Goal: Please list every line of the entries below that contains the word "target", copying each line in full.

Dataset items:
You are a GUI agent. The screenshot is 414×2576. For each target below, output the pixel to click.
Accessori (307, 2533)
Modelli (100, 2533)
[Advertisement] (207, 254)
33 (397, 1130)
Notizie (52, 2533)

Exercise response:
You are a GUI agent. The screenshot is 414×2576. For each target below, output the pixel to click.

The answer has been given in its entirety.